I thought for a minute. “You mean why you need it?” I asked.
“Yes,” she said. “I don’t want to be here.”
“Well,” I said slowly, thinking, How do you tell your mother she’s dying, especially when you don’t know if the words will make sense in a brain affected by Alzheimer’s disease? “The doctors at the hospital evaluated your health. They looked at your bedsores and the fact that they’re getting worse instead of healing; they looked at the break in your arm from last August, and the fact that it’s not healing; they looked at your weight and your general health, and they concluded that your body is wearing out.”
“In order to keep you out of the hospital, to keep you at home and keep you from having to suffer through all sorts of invasive procedures, they recommended hospice care. They idea is to get Dad the help he needs in caring for you and to help you be comfortable as your body winds down.”

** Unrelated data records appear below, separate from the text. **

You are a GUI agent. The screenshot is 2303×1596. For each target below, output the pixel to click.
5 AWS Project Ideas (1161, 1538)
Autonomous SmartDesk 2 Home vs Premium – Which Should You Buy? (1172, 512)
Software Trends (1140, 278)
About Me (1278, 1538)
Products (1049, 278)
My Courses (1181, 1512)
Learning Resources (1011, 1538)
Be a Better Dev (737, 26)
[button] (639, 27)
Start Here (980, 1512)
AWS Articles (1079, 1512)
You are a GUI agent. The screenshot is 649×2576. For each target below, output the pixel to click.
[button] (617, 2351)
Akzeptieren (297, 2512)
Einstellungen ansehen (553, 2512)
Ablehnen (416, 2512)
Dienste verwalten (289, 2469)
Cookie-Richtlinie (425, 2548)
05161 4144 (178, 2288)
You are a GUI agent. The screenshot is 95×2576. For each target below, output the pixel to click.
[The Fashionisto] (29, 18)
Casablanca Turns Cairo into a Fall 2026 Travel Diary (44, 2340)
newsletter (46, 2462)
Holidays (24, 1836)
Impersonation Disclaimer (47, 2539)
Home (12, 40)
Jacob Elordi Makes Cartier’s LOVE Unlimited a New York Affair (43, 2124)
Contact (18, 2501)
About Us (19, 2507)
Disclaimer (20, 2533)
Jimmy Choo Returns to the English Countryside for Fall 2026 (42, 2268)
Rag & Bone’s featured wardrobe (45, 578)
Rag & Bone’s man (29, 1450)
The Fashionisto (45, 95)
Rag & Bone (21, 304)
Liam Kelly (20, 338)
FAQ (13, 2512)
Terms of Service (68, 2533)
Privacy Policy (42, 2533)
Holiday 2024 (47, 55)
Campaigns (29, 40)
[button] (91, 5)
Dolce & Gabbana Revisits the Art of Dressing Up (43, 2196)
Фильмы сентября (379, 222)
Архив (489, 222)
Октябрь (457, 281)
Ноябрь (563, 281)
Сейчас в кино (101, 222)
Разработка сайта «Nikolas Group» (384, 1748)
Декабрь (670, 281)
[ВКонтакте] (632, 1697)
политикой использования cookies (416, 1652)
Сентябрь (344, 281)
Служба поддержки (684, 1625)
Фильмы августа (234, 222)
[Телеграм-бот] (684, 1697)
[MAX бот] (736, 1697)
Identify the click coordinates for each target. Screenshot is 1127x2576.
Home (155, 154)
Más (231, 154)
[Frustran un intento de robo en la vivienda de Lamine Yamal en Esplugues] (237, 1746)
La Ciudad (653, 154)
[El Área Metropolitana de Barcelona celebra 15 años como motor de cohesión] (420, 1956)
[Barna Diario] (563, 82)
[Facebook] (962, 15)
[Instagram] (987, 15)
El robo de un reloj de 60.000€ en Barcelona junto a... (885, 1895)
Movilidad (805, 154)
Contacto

She looked at me with tears in her big blue eyes.
“You have a strong spirit and lots of willpower, Mom,” I said. “That’s what’s kept you going through these decades with the terrible bouts of rheumatoid arthritis. But your body is wearing out. That happens to all of us.”
Richard sat down on the other side of Mom’s bed.
“People do “graduate” from hospice care, Joan,” he said. “Miracle cures happen. It’s not impossible, but it’s not likely either. None of us know what’s ahead, and we all want the best for you.”
She turned her head back to me, her blue eyes wide open.
“I love you,” she said, after a minute. “Thank you for being here.”
“I love you, too, Mom.”
(The photo above is my mom during high tea at the Brown Palace Hotel last spring for her 79th birthday.)
We were quiet for a bit, and then I noticed that her gaze had drifted to the plate that still held half a dozen tiny bites of cherry danish.
“Do you want more cherry danish?” I asked.
“Yes,” she said. She opened her mouth, trusting as a baby bird, as I fed her each tiny bite. Then she closed her eyes. I kissed her cheek.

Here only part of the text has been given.